▶ **REQUEST**: Put the lines of the records, between the line containing "102) in the screenshot?" and the line containing "This screenshot has width=1920, height=1080. In", inclusive, into a numbered list, leaving out any blank lines.

▶ **RECORDS FOR PROCESSING**:
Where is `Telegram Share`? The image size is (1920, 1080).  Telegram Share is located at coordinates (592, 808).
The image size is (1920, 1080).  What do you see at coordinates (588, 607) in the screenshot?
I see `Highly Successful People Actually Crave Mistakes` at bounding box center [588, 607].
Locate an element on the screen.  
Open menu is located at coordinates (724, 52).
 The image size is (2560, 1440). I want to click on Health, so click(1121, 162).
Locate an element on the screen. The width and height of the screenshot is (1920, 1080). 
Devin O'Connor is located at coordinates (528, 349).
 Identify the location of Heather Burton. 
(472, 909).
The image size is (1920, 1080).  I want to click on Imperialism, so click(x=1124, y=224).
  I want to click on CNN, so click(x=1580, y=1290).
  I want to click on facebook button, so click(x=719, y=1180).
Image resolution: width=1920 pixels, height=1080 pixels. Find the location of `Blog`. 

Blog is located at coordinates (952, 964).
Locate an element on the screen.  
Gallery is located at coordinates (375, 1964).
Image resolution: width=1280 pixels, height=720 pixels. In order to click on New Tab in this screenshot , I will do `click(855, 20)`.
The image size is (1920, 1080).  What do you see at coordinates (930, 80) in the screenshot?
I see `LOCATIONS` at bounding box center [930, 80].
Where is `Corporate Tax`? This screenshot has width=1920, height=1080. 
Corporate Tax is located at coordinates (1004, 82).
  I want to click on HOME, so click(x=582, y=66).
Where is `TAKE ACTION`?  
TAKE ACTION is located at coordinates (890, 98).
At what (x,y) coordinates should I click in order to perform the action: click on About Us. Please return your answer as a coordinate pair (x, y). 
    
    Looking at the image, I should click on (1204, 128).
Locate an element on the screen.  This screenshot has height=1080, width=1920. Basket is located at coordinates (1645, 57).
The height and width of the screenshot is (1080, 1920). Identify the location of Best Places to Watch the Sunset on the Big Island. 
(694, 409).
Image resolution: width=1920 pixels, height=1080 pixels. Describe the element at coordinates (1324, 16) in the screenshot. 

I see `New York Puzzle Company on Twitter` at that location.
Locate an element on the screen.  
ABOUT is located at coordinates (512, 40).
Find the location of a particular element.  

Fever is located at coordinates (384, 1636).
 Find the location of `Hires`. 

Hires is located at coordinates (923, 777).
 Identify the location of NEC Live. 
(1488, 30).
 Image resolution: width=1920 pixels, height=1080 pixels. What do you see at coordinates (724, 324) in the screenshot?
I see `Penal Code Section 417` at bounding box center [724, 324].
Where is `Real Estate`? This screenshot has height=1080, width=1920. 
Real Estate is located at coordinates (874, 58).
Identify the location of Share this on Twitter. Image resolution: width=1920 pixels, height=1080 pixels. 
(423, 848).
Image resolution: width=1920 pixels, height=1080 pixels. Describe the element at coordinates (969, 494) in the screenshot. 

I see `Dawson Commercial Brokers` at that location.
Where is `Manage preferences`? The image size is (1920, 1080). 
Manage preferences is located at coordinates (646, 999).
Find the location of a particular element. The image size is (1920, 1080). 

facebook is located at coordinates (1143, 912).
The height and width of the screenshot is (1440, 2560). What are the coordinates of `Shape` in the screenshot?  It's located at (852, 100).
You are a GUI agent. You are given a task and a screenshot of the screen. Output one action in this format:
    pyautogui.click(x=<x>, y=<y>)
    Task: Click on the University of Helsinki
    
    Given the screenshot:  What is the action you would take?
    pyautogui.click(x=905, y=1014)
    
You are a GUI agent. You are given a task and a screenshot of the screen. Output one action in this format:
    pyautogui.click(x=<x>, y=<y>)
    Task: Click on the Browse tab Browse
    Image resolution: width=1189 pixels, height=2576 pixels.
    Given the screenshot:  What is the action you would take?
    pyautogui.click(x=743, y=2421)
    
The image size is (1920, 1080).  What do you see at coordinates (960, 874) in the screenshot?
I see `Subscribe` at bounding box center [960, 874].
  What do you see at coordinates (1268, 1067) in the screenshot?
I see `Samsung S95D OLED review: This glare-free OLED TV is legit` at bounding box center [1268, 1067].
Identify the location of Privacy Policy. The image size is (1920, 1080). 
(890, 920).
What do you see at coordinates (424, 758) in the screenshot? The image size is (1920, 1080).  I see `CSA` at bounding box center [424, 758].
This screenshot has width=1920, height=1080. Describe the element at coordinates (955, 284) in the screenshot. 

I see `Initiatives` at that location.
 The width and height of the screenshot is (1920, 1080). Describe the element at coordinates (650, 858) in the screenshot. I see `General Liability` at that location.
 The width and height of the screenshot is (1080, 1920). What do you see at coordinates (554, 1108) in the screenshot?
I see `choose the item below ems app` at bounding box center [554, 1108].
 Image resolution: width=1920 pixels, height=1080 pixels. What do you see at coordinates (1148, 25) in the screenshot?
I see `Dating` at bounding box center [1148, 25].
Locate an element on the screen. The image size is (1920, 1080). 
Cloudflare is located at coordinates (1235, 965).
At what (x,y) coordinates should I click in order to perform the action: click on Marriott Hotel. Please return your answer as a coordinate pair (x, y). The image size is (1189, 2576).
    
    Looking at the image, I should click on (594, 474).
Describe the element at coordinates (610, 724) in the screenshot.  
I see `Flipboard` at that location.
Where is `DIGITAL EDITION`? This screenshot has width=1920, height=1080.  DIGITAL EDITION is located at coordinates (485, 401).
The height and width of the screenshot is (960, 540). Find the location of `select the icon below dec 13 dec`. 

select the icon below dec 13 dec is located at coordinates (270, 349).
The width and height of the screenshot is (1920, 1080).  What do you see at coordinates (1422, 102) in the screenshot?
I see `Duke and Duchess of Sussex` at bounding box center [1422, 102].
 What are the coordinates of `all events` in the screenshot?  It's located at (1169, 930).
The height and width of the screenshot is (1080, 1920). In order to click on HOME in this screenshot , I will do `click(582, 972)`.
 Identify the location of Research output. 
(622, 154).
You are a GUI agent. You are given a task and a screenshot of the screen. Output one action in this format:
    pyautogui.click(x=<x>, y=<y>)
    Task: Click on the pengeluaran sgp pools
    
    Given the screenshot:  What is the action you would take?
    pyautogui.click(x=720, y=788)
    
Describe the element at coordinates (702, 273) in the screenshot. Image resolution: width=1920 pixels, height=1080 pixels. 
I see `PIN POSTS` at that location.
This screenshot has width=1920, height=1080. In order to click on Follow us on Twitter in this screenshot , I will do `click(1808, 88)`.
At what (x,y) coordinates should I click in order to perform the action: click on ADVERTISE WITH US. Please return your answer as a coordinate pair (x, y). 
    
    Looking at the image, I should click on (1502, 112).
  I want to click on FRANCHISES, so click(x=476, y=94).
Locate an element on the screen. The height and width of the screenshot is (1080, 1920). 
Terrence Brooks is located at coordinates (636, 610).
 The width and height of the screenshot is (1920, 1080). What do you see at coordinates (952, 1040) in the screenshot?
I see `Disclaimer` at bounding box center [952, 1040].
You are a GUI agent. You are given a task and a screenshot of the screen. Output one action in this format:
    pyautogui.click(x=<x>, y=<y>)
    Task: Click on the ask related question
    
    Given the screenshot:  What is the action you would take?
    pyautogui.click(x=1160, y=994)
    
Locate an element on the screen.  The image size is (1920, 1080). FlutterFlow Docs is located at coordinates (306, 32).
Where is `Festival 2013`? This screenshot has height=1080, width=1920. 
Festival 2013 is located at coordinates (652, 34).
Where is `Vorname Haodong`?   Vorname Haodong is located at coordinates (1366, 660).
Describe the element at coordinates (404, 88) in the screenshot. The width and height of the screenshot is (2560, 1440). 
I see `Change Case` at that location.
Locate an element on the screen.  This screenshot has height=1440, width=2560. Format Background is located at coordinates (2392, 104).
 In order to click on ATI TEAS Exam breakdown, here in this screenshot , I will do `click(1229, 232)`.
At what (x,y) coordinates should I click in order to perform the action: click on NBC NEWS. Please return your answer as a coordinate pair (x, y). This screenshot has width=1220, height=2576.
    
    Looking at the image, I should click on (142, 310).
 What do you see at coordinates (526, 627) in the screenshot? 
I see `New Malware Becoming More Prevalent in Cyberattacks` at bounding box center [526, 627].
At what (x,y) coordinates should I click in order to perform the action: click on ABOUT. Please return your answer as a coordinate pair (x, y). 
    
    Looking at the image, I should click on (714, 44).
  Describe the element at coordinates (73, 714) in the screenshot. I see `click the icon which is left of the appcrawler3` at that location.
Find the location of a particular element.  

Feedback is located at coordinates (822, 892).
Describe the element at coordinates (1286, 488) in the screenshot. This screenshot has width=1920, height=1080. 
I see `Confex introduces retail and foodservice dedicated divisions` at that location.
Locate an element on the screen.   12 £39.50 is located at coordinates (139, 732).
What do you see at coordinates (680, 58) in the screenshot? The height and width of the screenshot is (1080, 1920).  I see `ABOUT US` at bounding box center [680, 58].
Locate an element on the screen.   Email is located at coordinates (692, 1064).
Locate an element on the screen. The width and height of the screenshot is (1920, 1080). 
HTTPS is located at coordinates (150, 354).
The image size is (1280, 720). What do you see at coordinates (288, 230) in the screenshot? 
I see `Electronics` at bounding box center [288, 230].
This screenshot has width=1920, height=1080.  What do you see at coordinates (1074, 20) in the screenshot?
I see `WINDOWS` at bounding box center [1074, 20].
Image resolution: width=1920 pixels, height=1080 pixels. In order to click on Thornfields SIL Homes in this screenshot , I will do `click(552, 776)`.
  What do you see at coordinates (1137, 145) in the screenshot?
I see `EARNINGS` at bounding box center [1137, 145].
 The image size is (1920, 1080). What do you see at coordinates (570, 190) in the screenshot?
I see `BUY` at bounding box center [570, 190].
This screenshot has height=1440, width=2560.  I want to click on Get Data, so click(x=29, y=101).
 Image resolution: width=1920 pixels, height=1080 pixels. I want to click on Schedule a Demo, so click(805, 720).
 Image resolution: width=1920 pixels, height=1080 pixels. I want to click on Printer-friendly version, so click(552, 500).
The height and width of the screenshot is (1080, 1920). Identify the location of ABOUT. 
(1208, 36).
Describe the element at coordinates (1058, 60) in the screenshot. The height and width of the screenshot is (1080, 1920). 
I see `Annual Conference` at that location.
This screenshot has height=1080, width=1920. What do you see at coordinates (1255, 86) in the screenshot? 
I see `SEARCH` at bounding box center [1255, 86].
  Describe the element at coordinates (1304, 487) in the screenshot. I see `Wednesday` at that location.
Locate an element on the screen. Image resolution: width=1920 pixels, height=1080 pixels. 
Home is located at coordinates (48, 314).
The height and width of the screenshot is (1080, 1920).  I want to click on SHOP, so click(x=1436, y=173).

▶ **EXERCISE RESULT**:
1. The width and height of the screenshot is (1920, 1080).  What do you see at coordinates (1422, 102) in the screenshot?
2. I see `Duke and Duchess of Sussex` at bounding box center [1422, 102].
3.  What are the coordinates of `all events` in the screenshot?  It's located at (1169, 930).
4. The height and width of the screenshot is (1080, 1920). In order to click on HOME in this screenshot , I will do `click(582, 972)`.
5.  Identify the location of Research output. 
6. (622, 154).
7. You are a GUI agent. You are given a task and a screenshot of the screen. Output one action in this format:
8.     pyautogui.click(x=<x>, y=<y>)
9.     Task: Click on the pengeluaran sgp pools
10.     Given the screenshot:  What is the action you would take?
11.     pyautogui.click(x=720, y=788)
12. Describe the element at coordinates (702, 273) in the screenshot. Image resolution: width=1920 pixels, height=1080 pixels. 
13. I see `PIN POSTS` at that location.
14. This screenshot has width=1920, height=1080. In order to click on Follow us on Twitter in this screenshot , I will do `click(1808, 88)`.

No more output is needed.